● **INSTRUCTIONS TO FOLLOW**:
Among the lines below, keep only those from the one containing "Given: Sort by Query Speed column header" through the one containing "Screen dimensions: 999x544", and reproduce them exactly.

● **MATERIAL SHOWN**:
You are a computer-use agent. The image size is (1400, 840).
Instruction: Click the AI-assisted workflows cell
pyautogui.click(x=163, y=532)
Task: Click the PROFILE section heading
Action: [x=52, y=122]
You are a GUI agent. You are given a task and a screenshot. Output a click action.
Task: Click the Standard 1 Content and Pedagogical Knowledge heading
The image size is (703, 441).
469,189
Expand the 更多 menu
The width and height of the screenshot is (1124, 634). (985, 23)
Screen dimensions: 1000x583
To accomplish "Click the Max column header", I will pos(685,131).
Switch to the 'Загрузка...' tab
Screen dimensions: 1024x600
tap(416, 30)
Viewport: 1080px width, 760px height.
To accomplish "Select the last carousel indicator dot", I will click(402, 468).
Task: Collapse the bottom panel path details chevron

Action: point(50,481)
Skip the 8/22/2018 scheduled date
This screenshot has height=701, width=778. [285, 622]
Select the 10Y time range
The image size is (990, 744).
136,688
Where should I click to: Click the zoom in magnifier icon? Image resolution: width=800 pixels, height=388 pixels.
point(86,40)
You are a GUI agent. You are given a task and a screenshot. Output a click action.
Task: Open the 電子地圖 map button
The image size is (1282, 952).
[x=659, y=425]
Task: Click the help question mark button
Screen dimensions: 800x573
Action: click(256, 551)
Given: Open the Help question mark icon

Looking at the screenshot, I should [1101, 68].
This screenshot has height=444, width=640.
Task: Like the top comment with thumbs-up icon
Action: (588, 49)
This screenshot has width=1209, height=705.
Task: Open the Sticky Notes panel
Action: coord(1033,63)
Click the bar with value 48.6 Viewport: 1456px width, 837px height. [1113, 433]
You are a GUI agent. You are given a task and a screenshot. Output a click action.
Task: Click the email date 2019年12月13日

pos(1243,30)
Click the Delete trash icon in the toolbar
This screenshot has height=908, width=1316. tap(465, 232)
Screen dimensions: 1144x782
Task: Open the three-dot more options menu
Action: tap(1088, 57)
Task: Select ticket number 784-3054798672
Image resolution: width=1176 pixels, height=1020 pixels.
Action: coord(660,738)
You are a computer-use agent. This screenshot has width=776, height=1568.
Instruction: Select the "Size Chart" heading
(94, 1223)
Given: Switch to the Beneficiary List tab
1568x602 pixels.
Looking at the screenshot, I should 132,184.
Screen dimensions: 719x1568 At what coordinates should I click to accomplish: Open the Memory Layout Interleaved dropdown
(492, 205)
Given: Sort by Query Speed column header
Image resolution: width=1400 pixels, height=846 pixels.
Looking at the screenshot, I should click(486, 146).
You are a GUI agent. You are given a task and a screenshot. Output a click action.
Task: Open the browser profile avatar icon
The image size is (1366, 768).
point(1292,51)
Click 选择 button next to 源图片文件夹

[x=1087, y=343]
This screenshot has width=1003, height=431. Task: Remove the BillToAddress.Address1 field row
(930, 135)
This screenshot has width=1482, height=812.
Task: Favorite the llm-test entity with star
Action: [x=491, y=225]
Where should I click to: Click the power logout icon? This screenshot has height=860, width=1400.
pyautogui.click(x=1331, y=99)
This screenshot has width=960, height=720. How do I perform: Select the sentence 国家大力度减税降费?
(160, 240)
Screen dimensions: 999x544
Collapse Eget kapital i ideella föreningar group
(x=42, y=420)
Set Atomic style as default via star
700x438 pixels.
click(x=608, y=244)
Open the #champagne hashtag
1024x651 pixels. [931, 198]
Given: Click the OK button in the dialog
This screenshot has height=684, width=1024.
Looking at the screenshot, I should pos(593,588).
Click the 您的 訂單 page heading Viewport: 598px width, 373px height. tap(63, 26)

● **EXERCISE OUTPUT**:
Given: Sort by Query Speed column header
Image resolution: width=1400 pixels, height=846 pixels.
Looking at the screenshot, I should click(486, 146).
You are a GUI agent. You are given a task and a screenshot. Output a click action.
Task: Open the browser profile avatar icon
The image size is (1366, 768).
point(1292,51)
Click 选择 button next to 源图片文件夹

[x=1087, y=343]
This screenshot has width=1003, height=431. Task: Remove the BillToAddress.Address1 field row
(930, 135)
This screenshot has width=1482, height=812.
Task: Favorite the llm-test entity with star
Action: [x=491, y=225]
Where should I click to: Click the power logout icon? This screenshot has height=860, width=1400.
pyautogui.click(x=1331, y=99)
This screenshot has width=960, height=720. How do I perform: Select the sentence 国家大力度减税降费?
(160, 240)
Screen dimensions: 999x544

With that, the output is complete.